▶ [Entries taken from a collection]:
---------------
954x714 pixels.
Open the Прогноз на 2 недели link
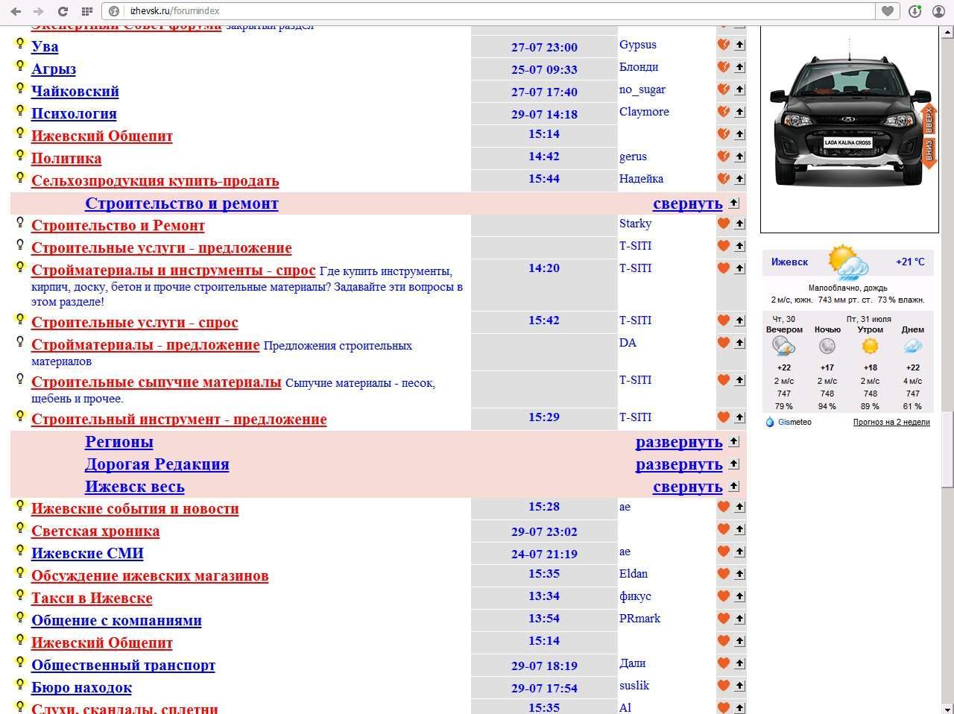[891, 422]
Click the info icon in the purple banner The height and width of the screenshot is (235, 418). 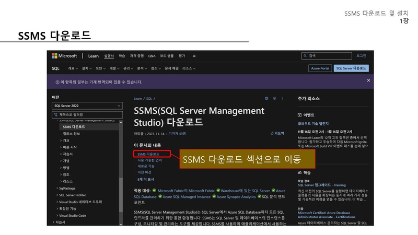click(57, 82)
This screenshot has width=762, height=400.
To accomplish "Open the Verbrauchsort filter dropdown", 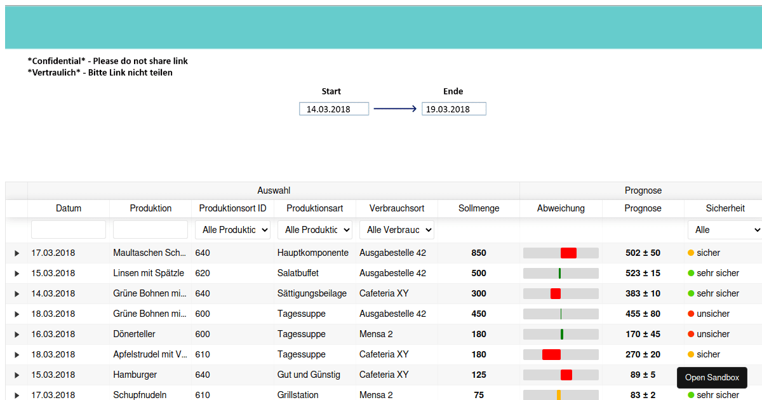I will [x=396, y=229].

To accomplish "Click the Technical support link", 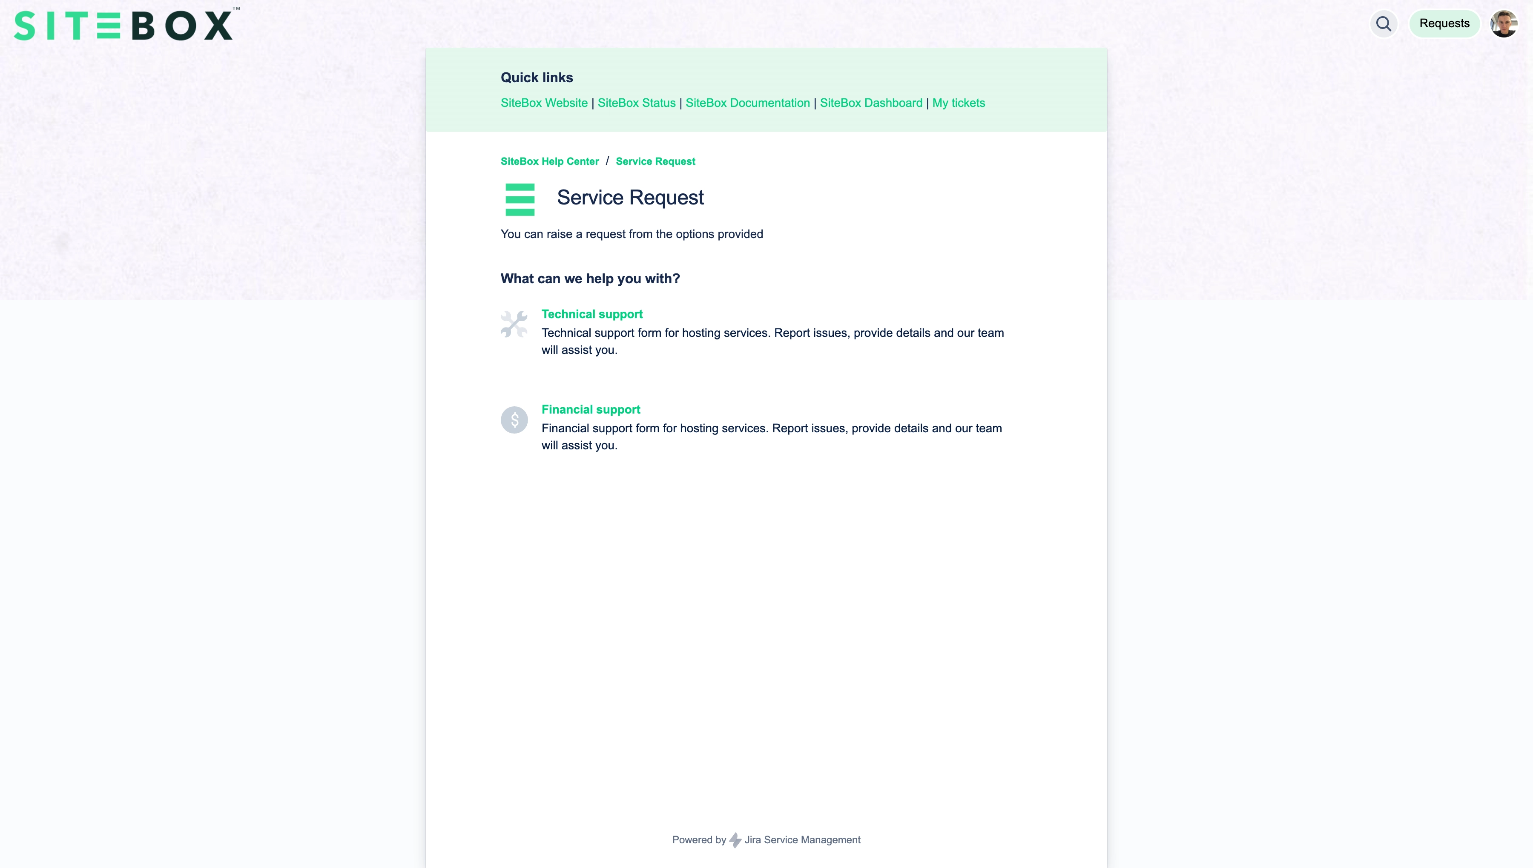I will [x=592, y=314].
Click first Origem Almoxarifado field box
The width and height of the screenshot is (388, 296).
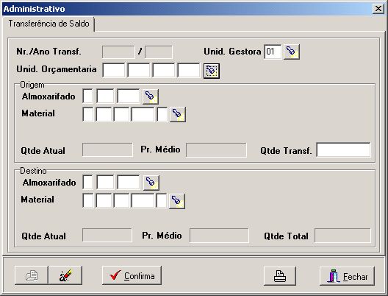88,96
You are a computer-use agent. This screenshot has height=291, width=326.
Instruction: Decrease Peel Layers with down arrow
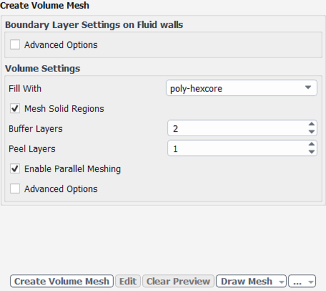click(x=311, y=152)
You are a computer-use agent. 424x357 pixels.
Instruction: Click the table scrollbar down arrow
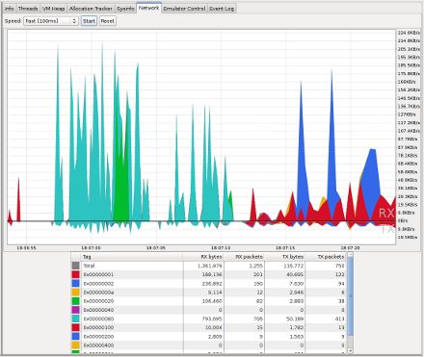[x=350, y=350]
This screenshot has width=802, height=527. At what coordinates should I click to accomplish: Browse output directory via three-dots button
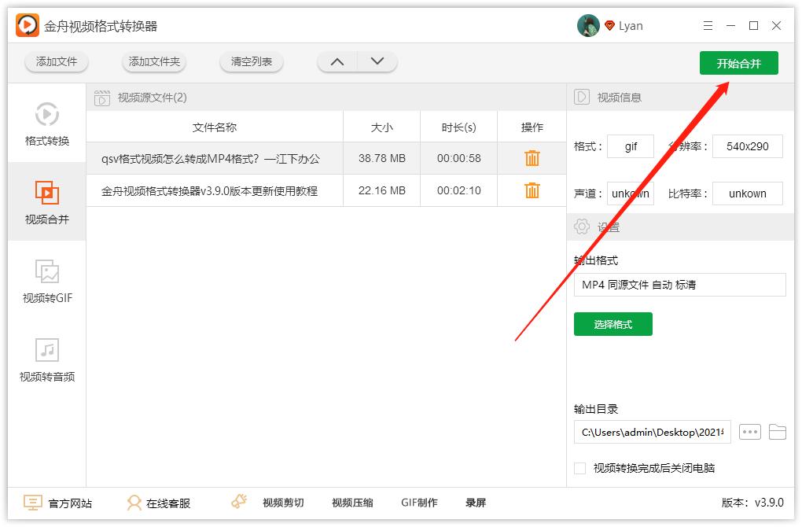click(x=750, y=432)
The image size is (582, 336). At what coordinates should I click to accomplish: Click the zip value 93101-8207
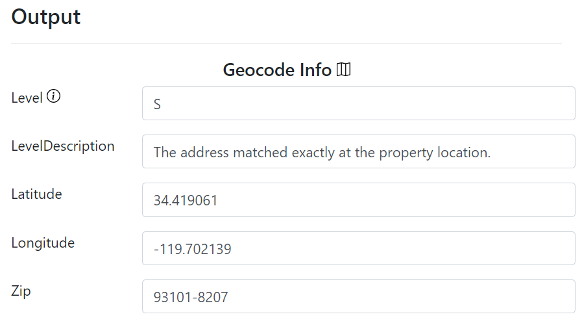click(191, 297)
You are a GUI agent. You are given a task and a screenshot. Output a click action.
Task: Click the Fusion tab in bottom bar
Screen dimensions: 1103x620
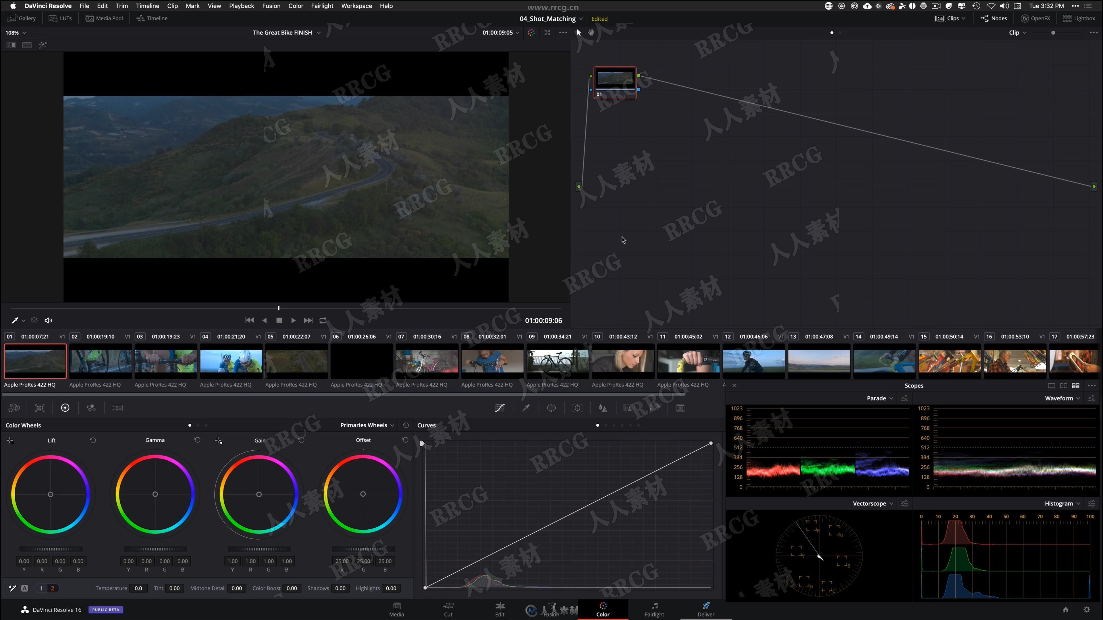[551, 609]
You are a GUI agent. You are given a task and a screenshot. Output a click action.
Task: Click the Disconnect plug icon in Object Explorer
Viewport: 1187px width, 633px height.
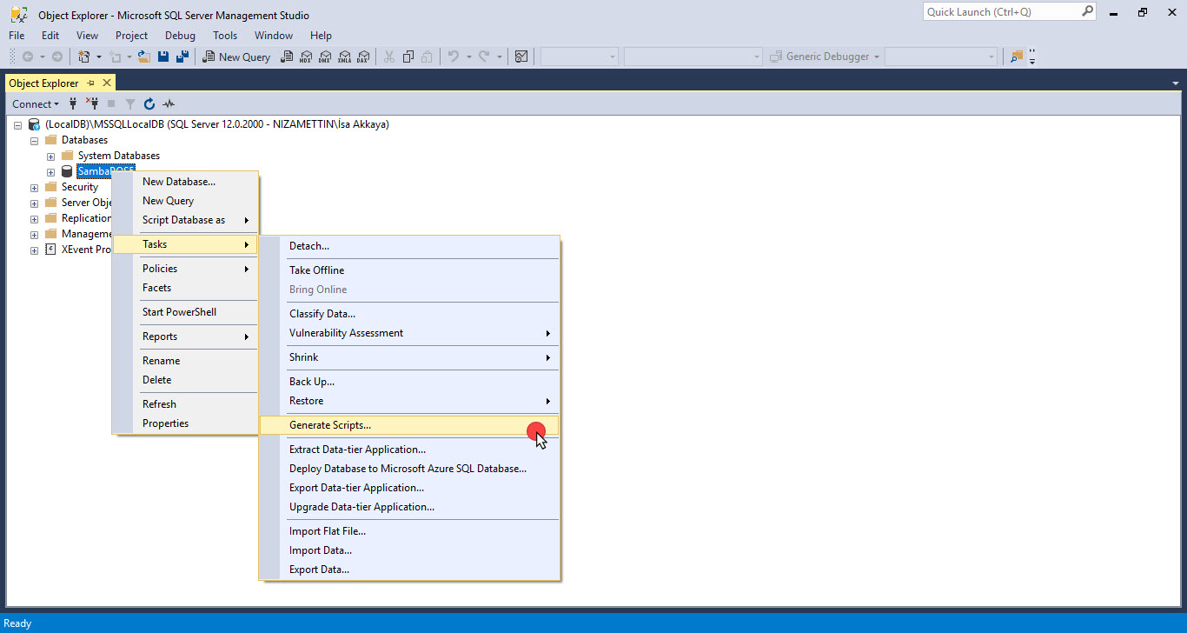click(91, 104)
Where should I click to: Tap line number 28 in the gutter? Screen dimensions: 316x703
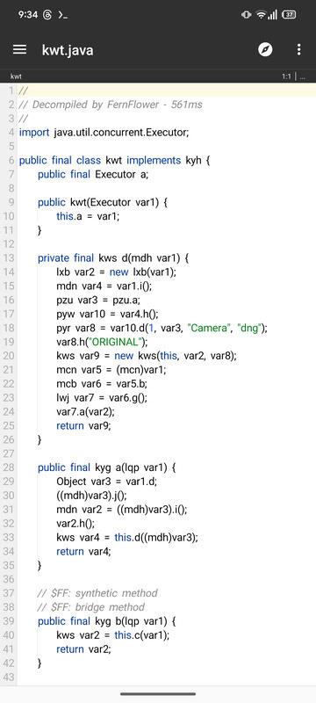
---------------
▶ [What is expected]: With the pictures excluded, the line containing "The width and" and every line after it through the end of the data above are to be transcribed exactly, and nothing more.

▶ [Result of the exercise]:
The width and height of the screenshot is (388, 296).
88,96
You are a computer-use agent. This screenshot has height=291, width=326.
Instruction: Decrease Peel Layers with down arrow
click(x=311, y=152)
You are a computer-use agent. 424x357 pixels.
Instruction: Click the table scrollbar down arrow
[x=350, y=350]
This screenshot has width=802, height=527. At what coordinates should I click to accomplish: Browse output directory via three-dots button
click(x=750, y=432)
The image size is (582, 336). At what coordinates should I click to accomplish: Click the zip value 93101-8207
click(191, 297)
You are a GUI agent. You are given a task and a screenshot. Output a click action.
Task: Click the Fusion tab in bottom bar
Screen dimensions: 1103x620
[551, 609]
You are a GUI agent. You are given a task and a screenshot. Output a click action.
Task: Click the Disconnect plug icon in Object Explorer
Viewport: 1187px width, 633px height.
click(91, 104)
Where should I click to: Tap line number 28 in the gutter? Screen dimensions: 316x703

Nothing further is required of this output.